Dalla seconda metà degli anni Novanta, la crescita della produttività è risultata essere inferiore rispetto a quella degli altri paesi del G7.
Il divario più ampio è stato registrato nel corso del 2021, quando è stato pari al 25,5%.
Calano le assunzioni
Nel 2022 il numero delle assunzioni è stato inferiore rispetto a quello del 2021.
Sono state registrate, infatti, 414mila nuove attivazioni a fronte di 713mila dell’anno precedente.
Le nuove assunzioni hanno coinvolto un numero maggiore di uomini che di donne (54% rispetto al 46% delle donne).
La pandemia ha colpito principalmente i giovani, che erano già stati colpiti dalla precedente crisi del 2008: questa categoria, ora come ora, conferma il recupero delle quote occupazionali andando a costituire nel 2022:
- il 26% delle attivazioni nella fascia compresa tra i 25 ed i 24 anni;
- il 21% nella fascia 35-44 anni;
- il 20%nella fascia 45-54 anni.
Agli aspetti che abbiamo appena analizzato se ne aggiunge un’altro, più strettamente di carattere demografico.
La popolazione e la forza lavoro stanno invecchiando.
Nel 2022, per ogni 1.000 persone che avevano un’età compresa tra i 19 ed i 39 anni, 900 avevano un’età compresa tra i 40 ed i 64 anni.

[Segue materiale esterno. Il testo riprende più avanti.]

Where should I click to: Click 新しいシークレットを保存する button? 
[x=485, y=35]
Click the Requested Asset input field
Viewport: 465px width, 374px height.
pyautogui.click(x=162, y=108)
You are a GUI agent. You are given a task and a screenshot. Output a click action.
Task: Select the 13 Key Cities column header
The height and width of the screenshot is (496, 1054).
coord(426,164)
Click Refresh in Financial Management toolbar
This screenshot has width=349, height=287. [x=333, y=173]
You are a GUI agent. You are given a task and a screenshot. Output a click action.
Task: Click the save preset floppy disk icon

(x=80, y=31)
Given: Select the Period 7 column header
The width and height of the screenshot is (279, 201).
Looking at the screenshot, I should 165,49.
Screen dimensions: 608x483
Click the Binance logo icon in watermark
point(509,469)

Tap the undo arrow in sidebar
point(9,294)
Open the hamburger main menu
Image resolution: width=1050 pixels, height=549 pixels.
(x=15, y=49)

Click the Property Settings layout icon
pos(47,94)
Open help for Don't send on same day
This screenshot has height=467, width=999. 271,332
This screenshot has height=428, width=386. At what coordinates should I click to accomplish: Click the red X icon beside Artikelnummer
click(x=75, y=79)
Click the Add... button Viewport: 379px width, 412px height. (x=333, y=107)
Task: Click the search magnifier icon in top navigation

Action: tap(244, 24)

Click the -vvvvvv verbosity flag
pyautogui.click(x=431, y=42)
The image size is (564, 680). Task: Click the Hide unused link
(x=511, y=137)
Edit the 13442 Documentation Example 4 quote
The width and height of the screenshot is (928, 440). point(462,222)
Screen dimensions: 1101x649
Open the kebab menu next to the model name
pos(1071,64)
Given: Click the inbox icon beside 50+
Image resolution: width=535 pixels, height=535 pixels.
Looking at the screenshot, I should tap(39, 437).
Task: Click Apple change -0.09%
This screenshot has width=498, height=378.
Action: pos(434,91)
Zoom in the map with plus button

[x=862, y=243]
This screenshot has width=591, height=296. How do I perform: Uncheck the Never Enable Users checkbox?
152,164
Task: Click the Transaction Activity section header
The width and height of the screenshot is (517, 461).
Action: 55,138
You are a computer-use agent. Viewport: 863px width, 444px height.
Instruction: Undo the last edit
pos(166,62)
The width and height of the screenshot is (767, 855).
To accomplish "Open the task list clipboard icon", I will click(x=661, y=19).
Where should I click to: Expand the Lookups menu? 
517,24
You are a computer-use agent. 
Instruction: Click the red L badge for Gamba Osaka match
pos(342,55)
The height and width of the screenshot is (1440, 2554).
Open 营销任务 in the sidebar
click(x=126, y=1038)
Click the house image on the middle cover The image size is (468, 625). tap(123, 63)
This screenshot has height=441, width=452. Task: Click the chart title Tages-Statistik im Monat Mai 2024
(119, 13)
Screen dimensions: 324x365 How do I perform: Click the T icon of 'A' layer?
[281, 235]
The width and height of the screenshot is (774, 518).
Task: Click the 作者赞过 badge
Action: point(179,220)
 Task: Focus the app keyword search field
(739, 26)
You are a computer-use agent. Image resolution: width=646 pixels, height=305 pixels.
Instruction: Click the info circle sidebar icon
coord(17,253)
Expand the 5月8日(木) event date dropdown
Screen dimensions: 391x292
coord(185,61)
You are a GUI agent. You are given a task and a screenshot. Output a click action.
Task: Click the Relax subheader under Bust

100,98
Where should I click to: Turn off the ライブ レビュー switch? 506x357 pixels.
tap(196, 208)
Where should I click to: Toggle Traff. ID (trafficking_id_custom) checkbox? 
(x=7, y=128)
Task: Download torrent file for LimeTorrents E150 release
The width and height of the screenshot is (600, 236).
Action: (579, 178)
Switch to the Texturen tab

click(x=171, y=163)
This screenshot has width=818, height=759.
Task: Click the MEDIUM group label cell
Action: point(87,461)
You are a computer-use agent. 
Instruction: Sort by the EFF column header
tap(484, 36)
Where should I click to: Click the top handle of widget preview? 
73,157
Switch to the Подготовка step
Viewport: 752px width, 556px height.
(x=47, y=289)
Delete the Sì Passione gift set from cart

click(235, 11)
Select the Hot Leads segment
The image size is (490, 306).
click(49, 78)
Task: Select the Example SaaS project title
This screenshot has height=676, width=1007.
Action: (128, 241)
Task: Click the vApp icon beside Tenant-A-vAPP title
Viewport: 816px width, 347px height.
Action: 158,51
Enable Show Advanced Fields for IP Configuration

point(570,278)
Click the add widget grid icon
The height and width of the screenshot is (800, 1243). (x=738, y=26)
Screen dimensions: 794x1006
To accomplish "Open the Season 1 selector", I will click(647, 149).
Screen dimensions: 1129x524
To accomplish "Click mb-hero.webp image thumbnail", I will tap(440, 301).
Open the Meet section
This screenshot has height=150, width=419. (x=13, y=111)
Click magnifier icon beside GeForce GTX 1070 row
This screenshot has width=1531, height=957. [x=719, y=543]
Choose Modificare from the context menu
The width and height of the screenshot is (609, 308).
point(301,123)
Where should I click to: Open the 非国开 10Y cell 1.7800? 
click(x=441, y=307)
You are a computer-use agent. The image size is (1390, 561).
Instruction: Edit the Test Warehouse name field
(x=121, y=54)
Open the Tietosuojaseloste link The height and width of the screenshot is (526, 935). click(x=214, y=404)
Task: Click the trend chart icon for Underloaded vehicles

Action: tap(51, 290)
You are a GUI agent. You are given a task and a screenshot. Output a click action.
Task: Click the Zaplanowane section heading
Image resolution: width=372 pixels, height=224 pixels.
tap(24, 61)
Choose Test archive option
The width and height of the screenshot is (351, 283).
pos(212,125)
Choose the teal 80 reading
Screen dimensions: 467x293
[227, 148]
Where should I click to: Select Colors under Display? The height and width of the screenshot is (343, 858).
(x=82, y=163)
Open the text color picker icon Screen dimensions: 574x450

Nel 2023 quest’ultimo valore a superato le 1.400 unità. Per ogni 1.000 lavoratori di 19-39 anni ci sono ben 1.900 lavoratori adulti-anziani.
Le dimissioni
Anche in Italia sono parecchi gli occupati che hanno deciso di lasciare il proprio lavoro.
Almeno il 14,6% degli occupati con un’età compresa tra i 18 ed i 74 anni – stiamo parlando di 3,3 milioni di persone – si stima che abbia intenzione di dimettersi.
Almeno l’1,1% di questa quota sarebbe disposto a farlo anche a fronte di una riduzione del tenore di vita, mentre il 13,5% lo farebbe nel caso in cui dovesse riuscire a trovare altri redditi.
A prescindere dalle motivazioni, la quota più di chi ha intenzione di dimettersi si riscontra tra quanti hanno un diploma (18,9%).
La percentuale cala con il crescere dell’anzianità demografica e delle dimensioni del comune nel quale risiedono.
La formazione
Molti problemi sorgono anche per quanto riguarda la formazione, che interessa sempre meno lavoratori.
Solo il 9,6% delle persone con un’età compresa tra i 25 ed i 64 anni ha partecipato a corsi di formazione.
Questa quota, comunque vada, costituisce un avanzamento rispetto al 2020, quando si fermava solo al 2,4%. Ma che tiene il nostro paese ancora lontano dalle percentuali europee, il cui corrispondente valore si attesta all’11,9%.
Il nostro paese perde terreno rispetto all’avanzamento registrato nel corso dell’anno precedente: -2,3%.